Passage to read >>

Content starts

Serious infections by multi- or pan-resistant bacteria are causing more and more increasing concern in clinical microbiology, hospital hygiene and antibiotic management. Antibiotic resistance does therefore not only develop in hospitals and the community, but arises in parallel from excessive prophylactic antibiotic treatments in livestock farming. Uncontrollable spread in the environment and horizontal gene-transfer by bacteria multiplies this challenge frighteningly. In contrast, the pharmaceutical pipeline is almost empty with colistin being the last approved antibiotic that often represents the final treatment option of infections caused by multi-resistant Gram-negative Klebsiella pneumoniae and Pseudomonas aeruginosa pathogens.
In the last 20 years research focused on natural antimicrobial peptides (AMP) to investigate their clinical potential as a novel class of antibiotic drugs. Among the different AMP families proline-rich peptides like apidaecins and oncocins appear especially interesting as they act intracellularly on specific bacterial targets, e.g. heat shock protein DnaK. This class of AMPs does not penetrate eukaryotic membranes and does therefore not exhibit cytotoxic potential, as confirmed in vitro against eukaryotic cell lines and by hemolysis assays.

Content ends

(Pixel coordinate grounding data)
Content starts

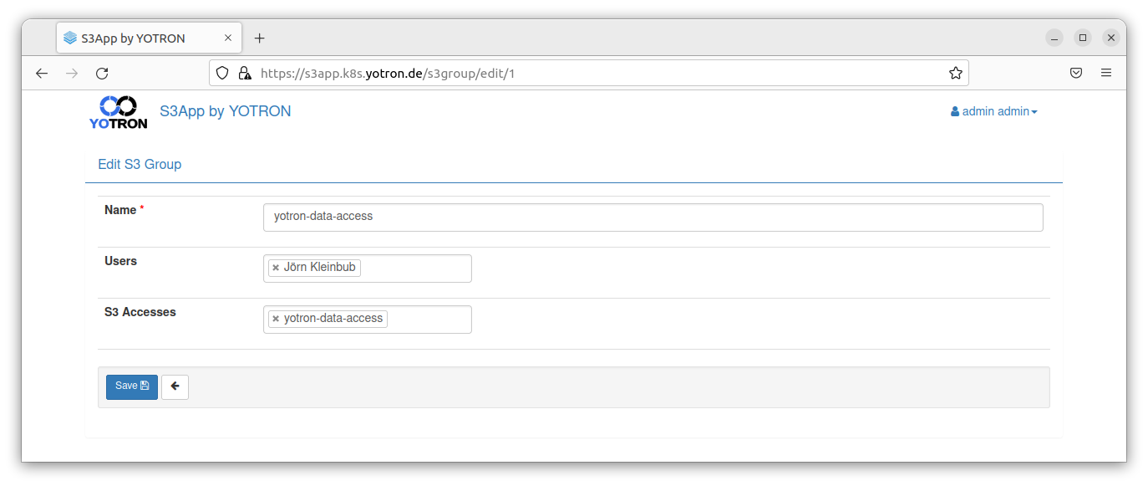Bookmark this page with star icon
1148x486 pixels.
[x=956, y=74]
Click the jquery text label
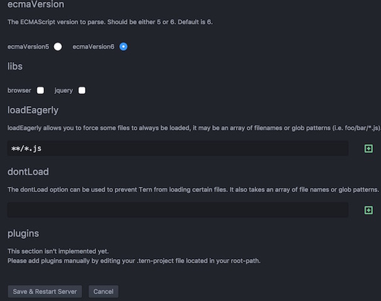 tap(63, 90)
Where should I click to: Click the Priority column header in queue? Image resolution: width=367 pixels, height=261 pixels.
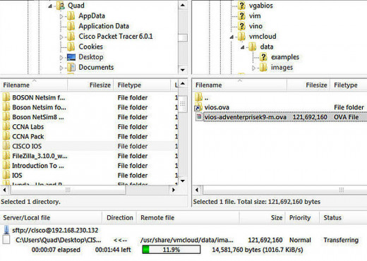click(300, 218)
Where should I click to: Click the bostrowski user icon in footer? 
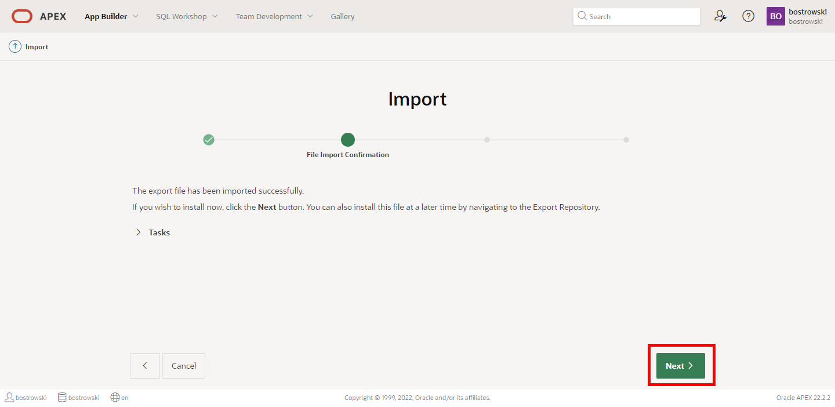[x=9, y=398]
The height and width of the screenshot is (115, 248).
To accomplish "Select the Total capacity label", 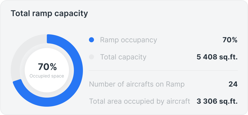I will pos(123,57).
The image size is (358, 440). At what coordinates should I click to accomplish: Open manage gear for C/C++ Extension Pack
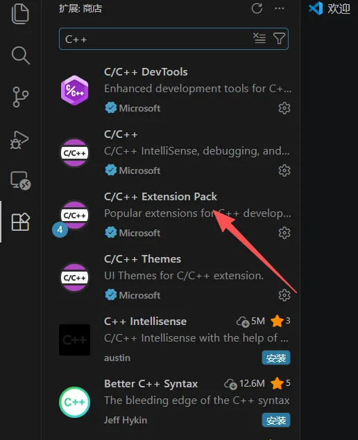(284, 233)
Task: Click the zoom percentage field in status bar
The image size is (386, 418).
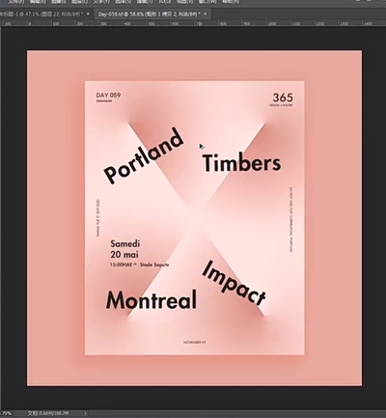Action: pos(7,413)
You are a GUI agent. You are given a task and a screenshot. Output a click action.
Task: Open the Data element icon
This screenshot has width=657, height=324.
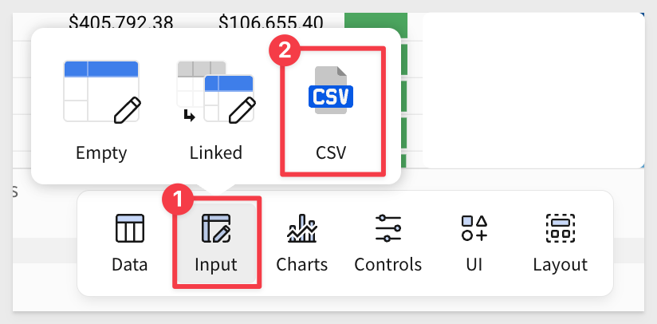point(130,228)
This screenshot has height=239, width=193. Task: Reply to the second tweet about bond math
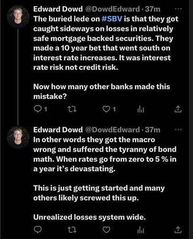point(38,229)
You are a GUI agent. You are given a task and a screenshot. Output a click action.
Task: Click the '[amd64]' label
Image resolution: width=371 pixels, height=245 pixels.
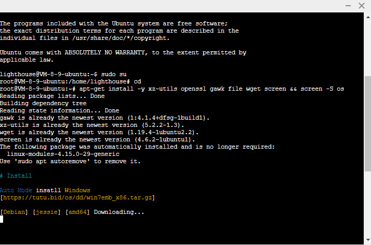click(77, 212)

Content ends

Carry on the passage about antibiotic resistance and antimicrobial peptides from its last sentence.

The optimized apidaecin derivatives Api88 and Api137 and oncocin derivatives Onc72 and Onc112 show minimal inhibitory concentrations in the low micromolar range and half life times of more than six hours in serum. Tolerance testing with NMRI mice treated four times intraperitoneally with a total daily dose of at least 160 mg/kg body weight revealed no adverse effects.
The in vivo antibacterial activity was examined using three different systemic intraperitoneal infection models with Escherichia coli and Klebsiella pneumoniae. When dosed intraperitoneally three times, the mean ED50 was around 1.25-2.5 mg/kg body weight. Pharmacokinetics in mice was investigated after single intraperitoneal and intravenous injections by a quantitative LC-MS/MS method from plasma, kidney and liver, linking the determined levels of the peptides to their therapeutic effect.